> [What is needed]: Please give back, word for word, only the lines starting at the one containing "Instruction: Choose Restrict" and ending at the one containing "This screenshot has width=1568, height=618." within the material below.

> [Records provided]:
-------

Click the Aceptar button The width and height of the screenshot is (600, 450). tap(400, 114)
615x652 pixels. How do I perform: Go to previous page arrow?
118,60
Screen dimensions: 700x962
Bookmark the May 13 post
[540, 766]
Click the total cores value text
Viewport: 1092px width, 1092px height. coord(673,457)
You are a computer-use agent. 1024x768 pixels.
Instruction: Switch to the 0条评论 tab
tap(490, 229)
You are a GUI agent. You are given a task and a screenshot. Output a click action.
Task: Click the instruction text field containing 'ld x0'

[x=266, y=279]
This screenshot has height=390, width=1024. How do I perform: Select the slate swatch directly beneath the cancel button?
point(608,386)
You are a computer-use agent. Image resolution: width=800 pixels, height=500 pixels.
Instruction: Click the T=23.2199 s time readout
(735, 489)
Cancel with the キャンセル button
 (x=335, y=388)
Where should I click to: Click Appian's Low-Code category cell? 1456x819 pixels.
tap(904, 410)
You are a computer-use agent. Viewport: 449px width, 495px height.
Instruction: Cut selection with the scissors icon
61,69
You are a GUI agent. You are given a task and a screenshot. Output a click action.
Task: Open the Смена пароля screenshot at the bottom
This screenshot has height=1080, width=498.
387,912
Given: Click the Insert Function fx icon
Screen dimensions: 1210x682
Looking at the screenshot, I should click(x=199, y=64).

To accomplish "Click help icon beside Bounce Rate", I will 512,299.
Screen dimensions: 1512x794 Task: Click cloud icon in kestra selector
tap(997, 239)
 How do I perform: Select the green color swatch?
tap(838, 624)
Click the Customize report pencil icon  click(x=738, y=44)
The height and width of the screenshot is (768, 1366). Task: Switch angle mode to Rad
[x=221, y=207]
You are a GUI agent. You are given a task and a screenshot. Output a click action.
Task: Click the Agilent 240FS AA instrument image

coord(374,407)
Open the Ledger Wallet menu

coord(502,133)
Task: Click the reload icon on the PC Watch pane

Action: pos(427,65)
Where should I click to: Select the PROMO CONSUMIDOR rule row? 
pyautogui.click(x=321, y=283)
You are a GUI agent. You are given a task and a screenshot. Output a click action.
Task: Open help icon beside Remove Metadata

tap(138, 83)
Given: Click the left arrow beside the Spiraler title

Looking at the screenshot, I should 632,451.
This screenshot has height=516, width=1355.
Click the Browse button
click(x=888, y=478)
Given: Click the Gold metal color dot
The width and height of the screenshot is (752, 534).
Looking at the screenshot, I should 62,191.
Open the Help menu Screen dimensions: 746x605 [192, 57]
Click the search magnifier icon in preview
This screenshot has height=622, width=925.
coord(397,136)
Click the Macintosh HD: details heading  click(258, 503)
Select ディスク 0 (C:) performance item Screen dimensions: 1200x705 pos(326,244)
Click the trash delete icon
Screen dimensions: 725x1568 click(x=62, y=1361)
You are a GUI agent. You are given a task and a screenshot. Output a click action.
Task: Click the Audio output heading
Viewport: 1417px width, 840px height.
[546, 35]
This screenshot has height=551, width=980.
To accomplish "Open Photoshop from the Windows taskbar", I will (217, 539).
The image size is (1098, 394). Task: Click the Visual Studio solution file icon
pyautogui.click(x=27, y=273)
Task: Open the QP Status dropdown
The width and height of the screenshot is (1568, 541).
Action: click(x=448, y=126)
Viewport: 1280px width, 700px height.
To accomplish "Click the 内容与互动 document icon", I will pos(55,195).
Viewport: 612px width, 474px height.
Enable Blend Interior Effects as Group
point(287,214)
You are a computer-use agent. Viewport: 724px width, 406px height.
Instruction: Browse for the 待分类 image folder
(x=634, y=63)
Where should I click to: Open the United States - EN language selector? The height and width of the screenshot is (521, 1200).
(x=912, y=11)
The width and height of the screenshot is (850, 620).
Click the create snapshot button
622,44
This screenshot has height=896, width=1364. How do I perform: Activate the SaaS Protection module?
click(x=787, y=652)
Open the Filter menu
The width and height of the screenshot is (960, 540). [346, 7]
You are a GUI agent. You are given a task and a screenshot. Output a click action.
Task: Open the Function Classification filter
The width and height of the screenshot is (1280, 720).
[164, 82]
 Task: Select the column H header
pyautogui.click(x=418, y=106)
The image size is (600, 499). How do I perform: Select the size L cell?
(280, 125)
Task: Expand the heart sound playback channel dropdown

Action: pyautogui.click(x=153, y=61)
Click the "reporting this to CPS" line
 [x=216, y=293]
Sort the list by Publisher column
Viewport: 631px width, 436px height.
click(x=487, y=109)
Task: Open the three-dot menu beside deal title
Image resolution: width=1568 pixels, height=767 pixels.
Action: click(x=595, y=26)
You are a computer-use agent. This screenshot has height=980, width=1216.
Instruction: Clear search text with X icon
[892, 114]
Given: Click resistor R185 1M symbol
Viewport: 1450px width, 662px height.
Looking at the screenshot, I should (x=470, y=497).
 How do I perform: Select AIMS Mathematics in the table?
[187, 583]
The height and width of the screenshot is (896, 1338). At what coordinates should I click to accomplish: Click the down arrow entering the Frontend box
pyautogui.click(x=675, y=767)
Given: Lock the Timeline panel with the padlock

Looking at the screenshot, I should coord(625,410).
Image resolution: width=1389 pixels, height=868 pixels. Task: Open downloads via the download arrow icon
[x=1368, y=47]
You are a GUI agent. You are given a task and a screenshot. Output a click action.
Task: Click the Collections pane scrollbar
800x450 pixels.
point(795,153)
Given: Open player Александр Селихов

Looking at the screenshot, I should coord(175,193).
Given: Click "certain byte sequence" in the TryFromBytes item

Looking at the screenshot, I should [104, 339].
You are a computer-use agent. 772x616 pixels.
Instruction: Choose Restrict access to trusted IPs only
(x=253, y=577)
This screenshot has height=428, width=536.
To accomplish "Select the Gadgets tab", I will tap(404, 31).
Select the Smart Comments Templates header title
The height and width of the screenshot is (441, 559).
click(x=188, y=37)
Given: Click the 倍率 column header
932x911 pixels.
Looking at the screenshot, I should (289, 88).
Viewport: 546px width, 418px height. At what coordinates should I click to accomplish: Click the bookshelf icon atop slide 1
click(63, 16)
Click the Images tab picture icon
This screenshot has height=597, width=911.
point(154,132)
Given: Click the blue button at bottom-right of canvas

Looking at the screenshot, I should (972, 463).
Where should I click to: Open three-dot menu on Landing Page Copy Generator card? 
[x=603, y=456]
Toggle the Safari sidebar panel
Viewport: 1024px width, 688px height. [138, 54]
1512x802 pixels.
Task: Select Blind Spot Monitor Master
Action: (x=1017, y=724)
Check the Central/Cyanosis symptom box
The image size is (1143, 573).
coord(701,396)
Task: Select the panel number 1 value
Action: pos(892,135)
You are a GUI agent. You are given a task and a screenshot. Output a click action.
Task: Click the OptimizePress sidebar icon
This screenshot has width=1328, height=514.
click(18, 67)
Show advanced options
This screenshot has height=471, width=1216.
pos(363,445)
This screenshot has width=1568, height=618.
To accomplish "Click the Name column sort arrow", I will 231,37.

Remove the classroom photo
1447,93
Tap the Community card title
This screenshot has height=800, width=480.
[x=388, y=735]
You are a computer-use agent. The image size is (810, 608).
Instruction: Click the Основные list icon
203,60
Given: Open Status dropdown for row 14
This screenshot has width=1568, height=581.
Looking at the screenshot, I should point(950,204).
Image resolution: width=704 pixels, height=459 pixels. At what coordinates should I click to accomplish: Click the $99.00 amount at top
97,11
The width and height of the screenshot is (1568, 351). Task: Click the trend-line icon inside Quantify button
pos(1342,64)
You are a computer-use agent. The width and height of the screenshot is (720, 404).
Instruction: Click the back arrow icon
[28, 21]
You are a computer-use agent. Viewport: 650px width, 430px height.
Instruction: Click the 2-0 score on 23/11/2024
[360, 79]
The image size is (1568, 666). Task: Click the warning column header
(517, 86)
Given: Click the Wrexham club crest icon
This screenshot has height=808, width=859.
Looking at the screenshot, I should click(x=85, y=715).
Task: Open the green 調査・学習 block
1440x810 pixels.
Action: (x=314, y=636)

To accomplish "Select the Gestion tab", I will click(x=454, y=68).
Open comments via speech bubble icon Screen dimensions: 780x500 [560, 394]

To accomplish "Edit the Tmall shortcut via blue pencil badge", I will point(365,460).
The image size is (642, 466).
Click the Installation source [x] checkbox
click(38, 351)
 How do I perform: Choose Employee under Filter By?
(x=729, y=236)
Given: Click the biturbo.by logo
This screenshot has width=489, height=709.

-------

> [Written solution]:
Instruction: Choose Restrict access to trusted IPs only
(x=253, y=577)
This screenshot has height=428, width=536.
To accomplish "Select the Gadgets tab", I will tap(404, 31).
Select the Smart Comments Templates header title
The height and width of the screenshot is (441, 559).
click(x=188, y=37)
Given: Click the 倍率 column header
932x911 pixels.
Looking at the screenshot, I should (289, 88).
Viewport: 546px width, 418px height. At what coordinates should I click to accomplish: Click the bookshelf icon atop slide 1
click(63, 16)
Click the Images tab picture icon
This screenshot has height=597, width=911.
point(154,132)
Given: Click the blue button at bottom-right of canvas

Looking at the screenshot, I should (972, 463).
Where should I click to: Open three-dot menu on Landing Page Copy Generator card? 
[x=603, y=456]
Toggle the Safari sidebar panel
Viewport: 1024px width, 688px height. [138, 54]
1512x802 pixels.
Task: Select Blind Spot Monitor Master
Action: (x=1017, y=724)
Check the Central/Cyanosis symptom box
The image size is (1143, 573).
coord(701,396)
Task: Select the panel number 1 value
Action: pos(892,135)
You are a GUI agent. You are given a task and a screenshot. Output a click action.
Task: Click the OptimizePress sidebar icon
This screenshot has width=1328, height=514.
click(18, 67)
Show advanced options
This screenshot has height=471, width=1216.
pos(363,445)
This screenshot has width=1568, height=618.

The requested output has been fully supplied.